She looked like exactly what the U-boats hunted. *Farnborough* had been built in 1904 as a tramp collier called *Loderer*, 3,207 gross tons of unremarkable merchant ship, the kind of slow, dirty steamer that German submarines surfaced to sink with deck guns to save torpedoes. That was the point. Behind the flaps and dummy compartments cut into her hull sat five 12-pounders, two 6-pounders, and a Maxim gun. The Royal Navy had converted her at Devonport into a Q-ship, named her after a Hampshire town, and given her to a young captain named Gordon Campbell. Her job was to be torpedoed, then kill the submarine that thought it had won.

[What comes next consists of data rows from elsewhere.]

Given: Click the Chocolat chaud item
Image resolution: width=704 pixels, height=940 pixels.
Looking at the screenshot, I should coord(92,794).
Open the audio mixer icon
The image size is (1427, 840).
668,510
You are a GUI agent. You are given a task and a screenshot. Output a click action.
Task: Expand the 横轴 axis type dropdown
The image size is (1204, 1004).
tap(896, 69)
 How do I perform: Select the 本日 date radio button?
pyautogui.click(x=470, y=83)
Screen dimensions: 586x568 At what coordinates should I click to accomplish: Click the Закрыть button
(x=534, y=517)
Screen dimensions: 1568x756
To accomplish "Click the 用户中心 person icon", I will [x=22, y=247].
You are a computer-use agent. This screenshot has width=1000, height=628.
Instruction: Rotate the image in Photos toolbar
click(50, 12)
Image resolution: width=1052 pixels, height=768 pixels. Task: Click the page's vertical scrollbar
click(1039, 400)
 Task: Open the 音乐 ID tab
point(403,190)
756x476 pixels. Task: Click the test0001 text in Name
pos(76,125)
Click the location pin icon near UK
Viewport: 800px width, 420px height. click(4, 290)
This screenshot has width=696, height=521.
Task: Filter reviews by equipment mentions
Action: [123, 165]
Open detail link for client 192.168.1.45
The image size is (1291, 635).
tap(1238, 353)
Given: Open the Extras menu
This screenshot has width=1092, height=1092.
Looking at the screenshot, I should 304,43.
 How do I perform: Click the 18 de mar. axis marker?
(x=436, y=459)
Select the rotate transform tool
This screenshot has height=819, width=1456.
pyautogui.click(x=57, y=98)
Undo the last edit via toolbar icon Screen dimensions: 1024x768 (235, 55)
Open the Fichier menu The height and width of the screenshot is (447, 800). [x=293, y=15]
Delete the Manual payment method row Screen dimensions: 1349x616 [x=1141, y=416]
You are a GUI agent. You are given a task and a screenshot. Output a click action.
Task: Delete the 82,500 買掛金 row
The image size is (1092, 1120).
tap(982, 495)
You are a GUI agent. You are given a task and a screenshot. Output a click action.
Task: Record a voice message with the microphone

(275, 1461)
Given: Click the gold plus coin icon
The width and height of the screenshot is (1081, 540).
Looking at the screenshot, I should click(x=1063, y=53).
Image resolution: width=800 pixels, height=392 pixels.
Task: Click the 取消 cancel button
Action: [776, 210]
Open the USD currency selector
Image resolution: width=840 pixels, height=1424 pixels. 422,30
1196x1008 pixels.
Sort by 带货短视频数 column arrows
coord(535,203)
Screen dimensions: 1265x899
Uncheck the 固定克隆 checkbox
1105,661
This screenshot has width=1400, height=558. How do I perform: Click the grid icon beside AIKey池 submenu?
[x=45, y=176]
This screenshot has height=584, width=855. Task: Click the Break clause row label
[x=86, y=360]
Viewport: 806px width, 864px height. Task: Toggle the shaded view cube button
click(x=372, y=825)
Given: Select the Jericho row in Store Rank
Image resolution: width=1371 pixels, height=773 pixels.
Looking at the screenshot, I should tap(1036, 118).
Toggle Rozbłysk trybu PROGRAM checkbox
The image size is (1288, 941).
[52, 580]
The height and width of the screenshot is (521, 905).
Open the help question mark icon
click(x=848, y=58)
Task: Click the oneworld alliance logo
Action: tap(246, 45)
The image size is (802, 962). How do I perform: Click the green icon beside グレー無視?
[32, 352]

On 22 March 1916, *U-68* fired a torpedo at *Farnborough* off Britain's west coast. It missed the bow. Campbell, the kind of officer for whom deception was a form of discipline, held course and speed as if nothing had happened. Twenty minutes later the submarine surfaced 1,000 yards astern, manoeuvred to her port quarter, and fired a warning shot. *Farnborough* did what a frightened collier would do: she stopped, blew off steam, lowered a boat as if to surrender. The U-boat closed to 800 yards. Then the merchant flag came down, the White Ensign went up, the wooden flaps fell away, and three 12-pounders began firing. The British gunners hit *U-68* repeatedly out of twenty-one rounds. As the submarine slid under, Campbell steered *Farnborough* over her position and dropped a depth charge. The bow of *U-68* lifted clear of the water for an instant before she sank for good. It was the first kill in history by depth charge, a weapon that would define anti-submarine warfare for the next eighty years. *U-68*'s entire crew of thirty-eight men went down with her.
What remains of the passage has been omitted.